In a world infused with technology, Carson High School students are braving a challenge this week to get “unplugged.”
That means turning off phones, music players, and taking a break from social media inside and outside of the classroom.
Although this approach can’t be forced on students, the idea is to encourage them to connect with their surroundings by featuring sensory-focused lunchtime events, such as gardening, organized walks, art activities, and performances in Senator Square.
The campaign was organized by CHS’s Social Emotional Learning Committee.
“We want to invite everyone to experience this week,” said CHS teacher Emilee Riggin. “It’s more of a self-check exercise for students and it’s promoting the campaign with those activities.”
Even though some electronics are being incorporated with lesson plans in learning environment, the usage is still a concerning distraction, even at the student’s home.

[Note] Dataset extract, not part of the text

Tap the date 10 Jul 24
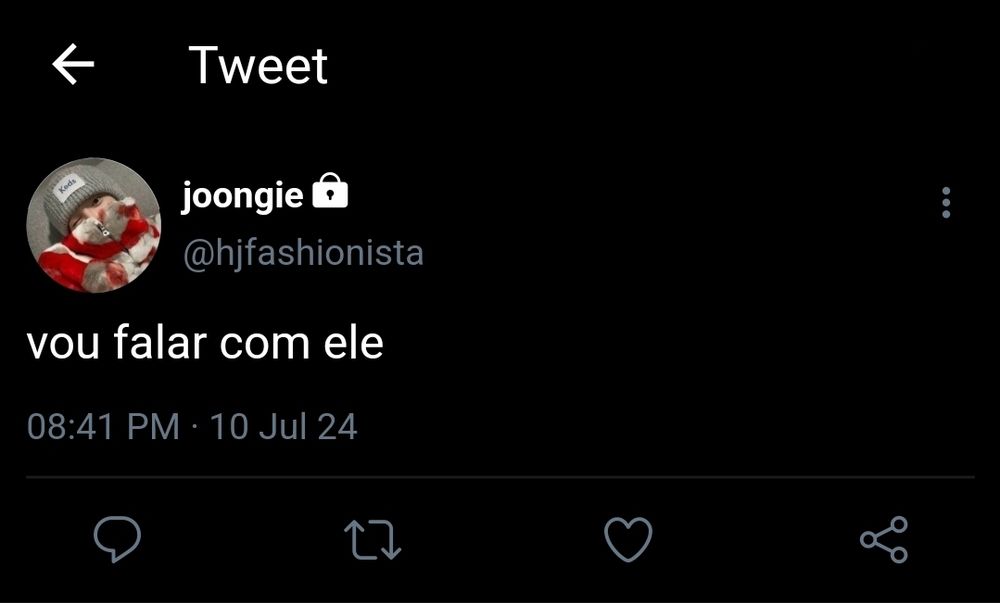Viewport: 1000px width, 603px height. click(x=284, y=425)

According to a recent study by California State University, spending too much time on a cell phone can lead to stress and anxiety; the constant connection can lead to issues in mental health.
That incorporates with the usage of multiple social media platforms, linking to depression, anxiety, and difficulty forming connections, stated in a study by the University of Pittsburgh.
“Some students suffer from FOMO (Fear Of Missing Out) because of what they see on social media,” said CHS Principal Tasha Fuson. “Some find themselves checking their phones at inopportune times, such as during a face-to-face conversation, walking down the halls or during class. Technology is a useful tool, and at the same time, when we rely too heavily on it, we lose connection with the world around us.”
Monday was dedicated to turning off cell phones and to enjoy a live performance by the CHS Orchestra in Senator Square, along with an option to fold origami in the North Foyer.
Some students found turning off their phone for a day was a challenge but at the same, they appreciated it.
“It’s our main source of communication,” said CHS junior Sophie Hassan. “There’s not much to talk about face-to-face anymore but there’s a world beyond the phone. Life would be more interesting without it and we should try it more often since we rely on it so much.”
But for students like Sy’Johnniqa Moore, also a junior, it was another day for her as she puts in her time practicing the viola in the school’s orchestra band.
“I hate being on my phone,” she said. “I just use it to keep in contact with others, like my mom and some friends. I’d rather do something productive.”
Tuesday was more of a homework challenge for students; the day was dedicated to taking a break from video game consoles. On campus, students were invited to listen to the CHS Jazz Band and start a gardening project.
Today, students are encouraged to leave their earbuds at home and listen to the Chamber Choir, followed by logging out from social media accounts for Thursday and watch a play performed by the Drama Club
By Friday, students will reboot their devices with performances by CHS Dance Ensembles, but also will have a chance to share reflections in Senator Square.
Tonight, CHS is hosting “Open House, Open Hearts,” a community event in celebration of back-to-school season, from 4:30-8 p.m.
More than 25 local community service providers will line the hallways of Senator Square and will highlight local activities, family friendly events and provide information and screenings for a variety of local health services.
Families will have the opportunity to sign up for library passes at the Carson City Library, become members of The Boys & Girls Clubs, learn about Carson City School District Nutrition Services programs and connect with affordable healthcare, vision and dental providers.
Attendees will enjoy treats donated by the CHS Culinary students, Sassafrass Eclectic Food Joint, Artisan Bakeworks & Café, LA Bakery Café, Reds Old 395 Grill and other local restaurants.